Henrique Gago e dois outros portugueses que ficaram retidos no aeroporto de Lisboa, à espera de ligação para Istambul

Henrique Gago e dois outros portugueses que ficaram retidos no aeroporto de Lisboa, à espera de ligação para Istambul

Já o casal Francisca e Adelino permanecem na fila, mas decidiram mesmo adiar as férias. O destino final nem era a Turquia, Istambul serviria apenas de escala para chegar ao Irão, onde iriam passar 10 dias. Mas afirmam que, já não tendo hipótese de seguir viagem este sábado, tudo o que estava marcado fica já comprometido, e preferem reagendar toda a viagem.

“Estávamos a ver televisão a noite passada quando vimos o que se estava a passar nas notícias. Percebemos logo que tínhamos as férias todas em risco”, disse o casal ao Expresso.
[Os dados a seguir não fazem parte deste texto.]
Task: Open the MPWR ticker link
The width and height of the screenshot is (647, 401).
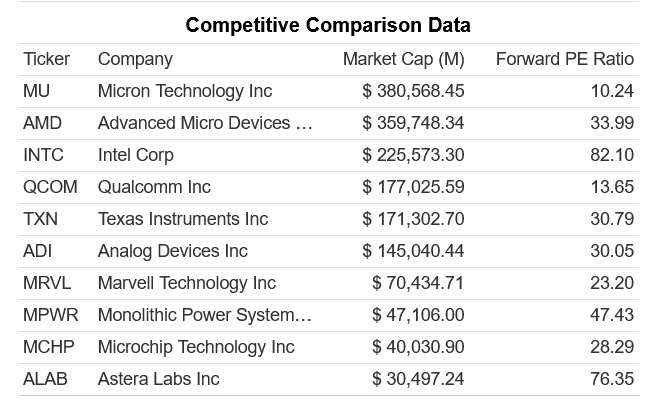Action: [50, 315]
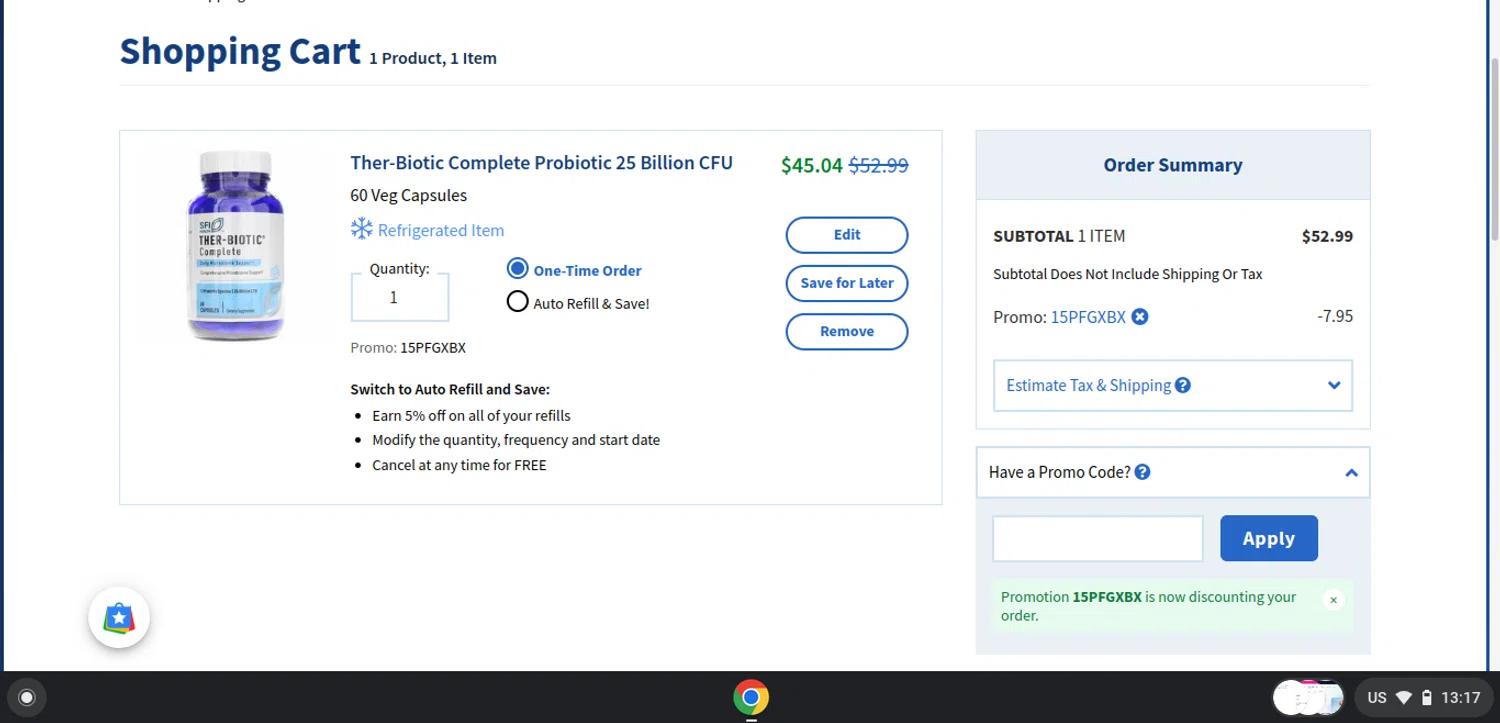1500x723 pixels.
Task: Click the Edit button for the probiotic
Action: coord(846,235)
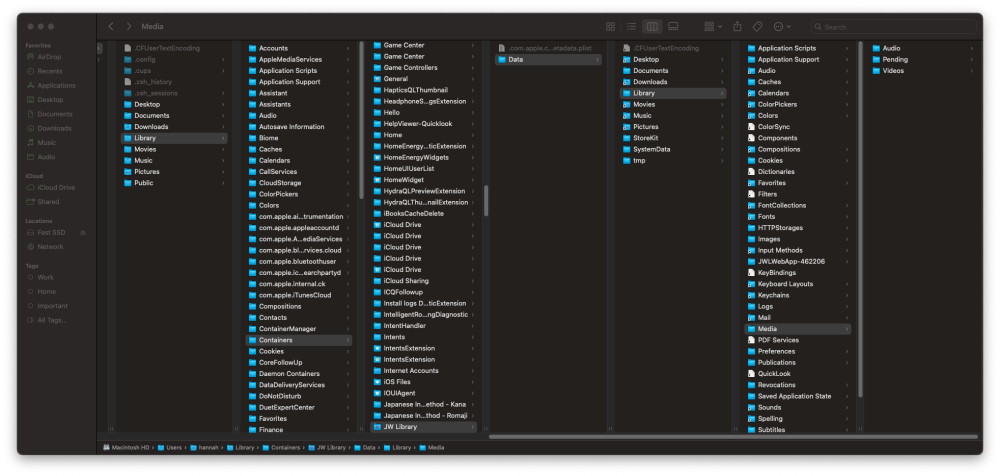Click the Search field

click(900, 27)
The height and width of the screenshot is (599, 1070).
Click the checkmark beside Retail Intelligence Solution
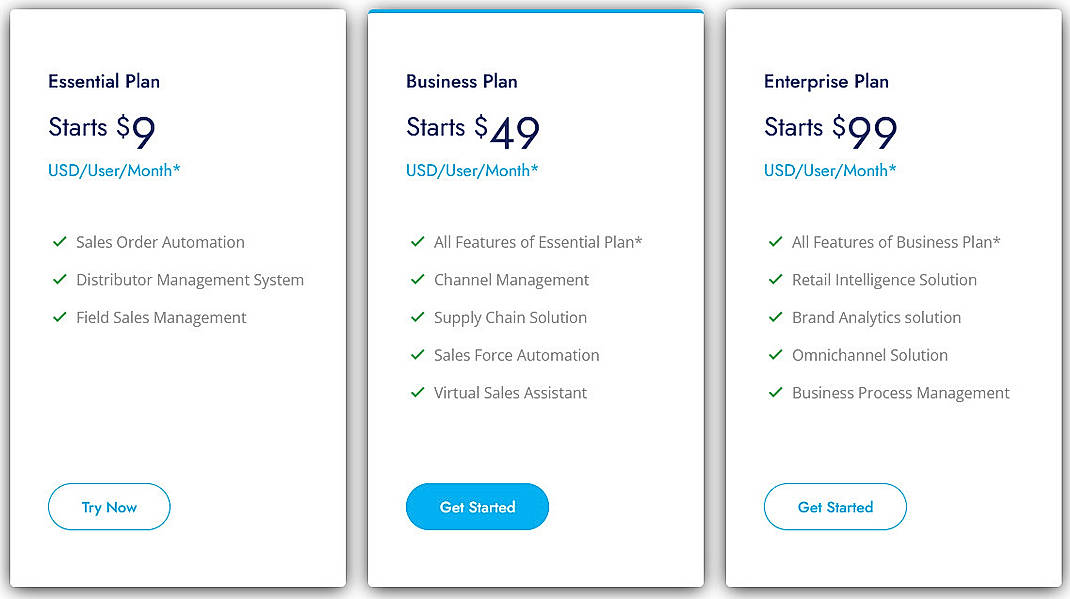pos(776,280)
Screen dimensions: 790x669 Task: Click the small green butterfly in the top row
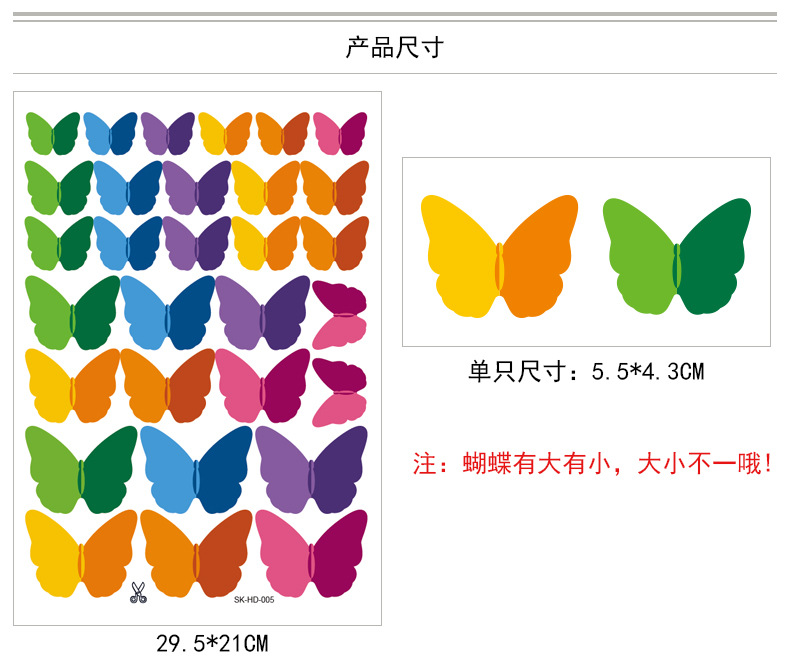click(x=53, y=133)
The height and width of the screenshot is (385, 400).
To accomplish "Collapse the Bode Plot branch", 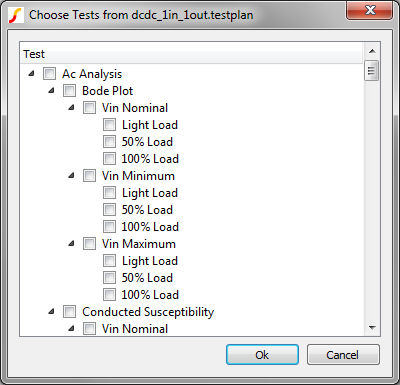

Ainda assim decidiram vir de manhã para o aeroporto, porque no site da ANA, aeroportos de Portugal, o voo não estava cancelado. Mais tarde consultaram o próprio site do aeroporto Internacional de Istambul e perceberam que o avião que deveria sair da cidade turca às 7h da manhã, que era o mesmo que depois os iria levar para a Turquia, não tinha afinal levantado voo.

O casal conhece bem a Turquia, onde já esteve de férias, e lamenta os acontecimentos da noite passada. “Era um país calmo, mas tem estado muito instável, com os recentes atentados e agora a tentativa de golpe de Estado. Não se sabe o que poderá acontecer no futuro”.